Neurínia também ficou
livre das intermináveis sondagens dos doutores. Mas isto só aconteceu na
adolescência, quando ela se rebelou contra tudo isso. Resolveu esquecer o seu
problema... É lógico que "esquecer" foi aqui empregado somente como
força de expressão. E, na verdade, este não era dos seus maiores problemas,
pois, com o tempo, aprendeu a driblar a mente, para não mergulhar em infinitas
lembranças a pressionar seus pensamentos. A técnica era procurar,
constantemente, estar no presente, no "aqui-agora". Geralmente
funcionava muito bem... De vez em quando até dizia que havia esquecido algo.
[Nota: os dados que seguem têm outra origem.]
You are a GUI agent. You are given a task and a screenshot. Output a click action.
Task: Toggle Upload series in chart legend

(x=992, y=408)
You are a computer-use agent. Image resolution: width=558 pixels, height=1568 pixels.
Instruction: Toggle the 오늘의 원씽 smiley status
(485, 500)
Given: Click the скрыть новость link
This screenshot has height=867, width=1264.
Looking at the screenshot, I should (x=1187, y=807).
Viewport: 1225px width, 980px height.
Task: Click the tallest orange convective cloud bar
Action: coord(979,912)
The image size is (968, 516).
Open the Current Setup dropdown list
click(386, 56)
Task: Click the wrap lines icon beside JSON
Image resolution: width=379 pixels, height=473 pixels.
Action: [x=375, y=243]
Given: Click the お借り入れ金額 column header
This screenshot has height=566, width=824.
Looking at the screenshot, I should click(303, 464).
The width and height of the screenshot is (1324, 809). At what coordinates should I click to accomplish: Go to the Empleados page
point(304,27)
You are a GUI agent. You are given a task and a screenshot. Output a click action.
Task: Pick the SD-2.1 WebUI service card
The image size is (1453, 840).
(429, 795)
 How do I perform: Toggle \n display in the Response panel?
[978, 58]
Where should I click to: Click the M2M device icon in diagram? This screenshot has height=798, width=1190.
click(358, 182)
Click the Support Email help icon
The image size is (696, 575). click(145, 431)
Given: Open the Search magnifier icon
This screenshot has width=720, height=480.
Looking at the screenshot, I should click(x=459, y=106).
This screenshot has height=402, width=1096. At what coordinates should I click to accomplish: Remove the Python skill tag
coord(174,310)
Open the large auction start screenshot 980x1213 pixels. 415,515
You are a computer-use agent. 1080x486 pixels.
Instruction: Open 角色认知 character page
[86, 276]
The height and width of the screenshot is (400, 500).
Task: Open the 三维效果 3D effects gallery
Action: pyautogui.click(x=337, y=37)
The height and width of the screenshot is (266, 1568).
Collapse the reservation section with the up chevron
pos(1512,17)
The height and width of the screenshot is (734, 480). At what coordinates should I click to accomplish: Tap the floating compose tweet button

Era mentira, é lógico. Fazia isso para parecer mais normal.
O bebê que não dormia deu
muito trabalho para os pais. Revezavam-se à noite para cuidarem do filho que
não desligava nunca. A criança que não dormia deu ainda mais trabalho, pois
inventava brincadeiras a qualquer hora do dia ou da noite. O jovem que não
dormia aprendeu a não incomodar todo o resto do mundo, que precisava dormir.
Ficava boa parte do dia e a totalidade da noite no computador. Para o mundo
globalizado, mergulhado na internet, não havia descanso. Morfeu usava as horas
da noite e da madrugada para jogar com aqueles que estavam do outro lado do
planeta: asiáticos, australianos, europeus orientais... De vez em quando fingia
estar com sono. Certa vez, em uma excursão com os amigos da escola, chegou até
a simular que estava dormindo. Tudo isto para parecer mais normal.
É lógico que não é a toa
que eu estou contando as estórias de Morfeu e Neurínia, cada qual no seu
parágrafo, mas que neste se juntam em matrimônio... Conheceram-se no tai-chi-chuam
e casaram-se dois anos depois. No ano seguinte nasceu o primeiro filho, Jejuíno.
Na maternidade, o
pequenino não queria saber de mamar. O jejum continuou quando foram para casa.
Ao completar sete dias de vida e de inanição, seus pais não sabiam o que
fazer... Mas, na verdade, sabiam o que estava acontecendo... E, desta maneira,
compreendiam que nada poderia ser feito. Olharam-se um para o outro e disseram
a frase sem palavras: "Jejuíno não vai comer, nunca comerá.".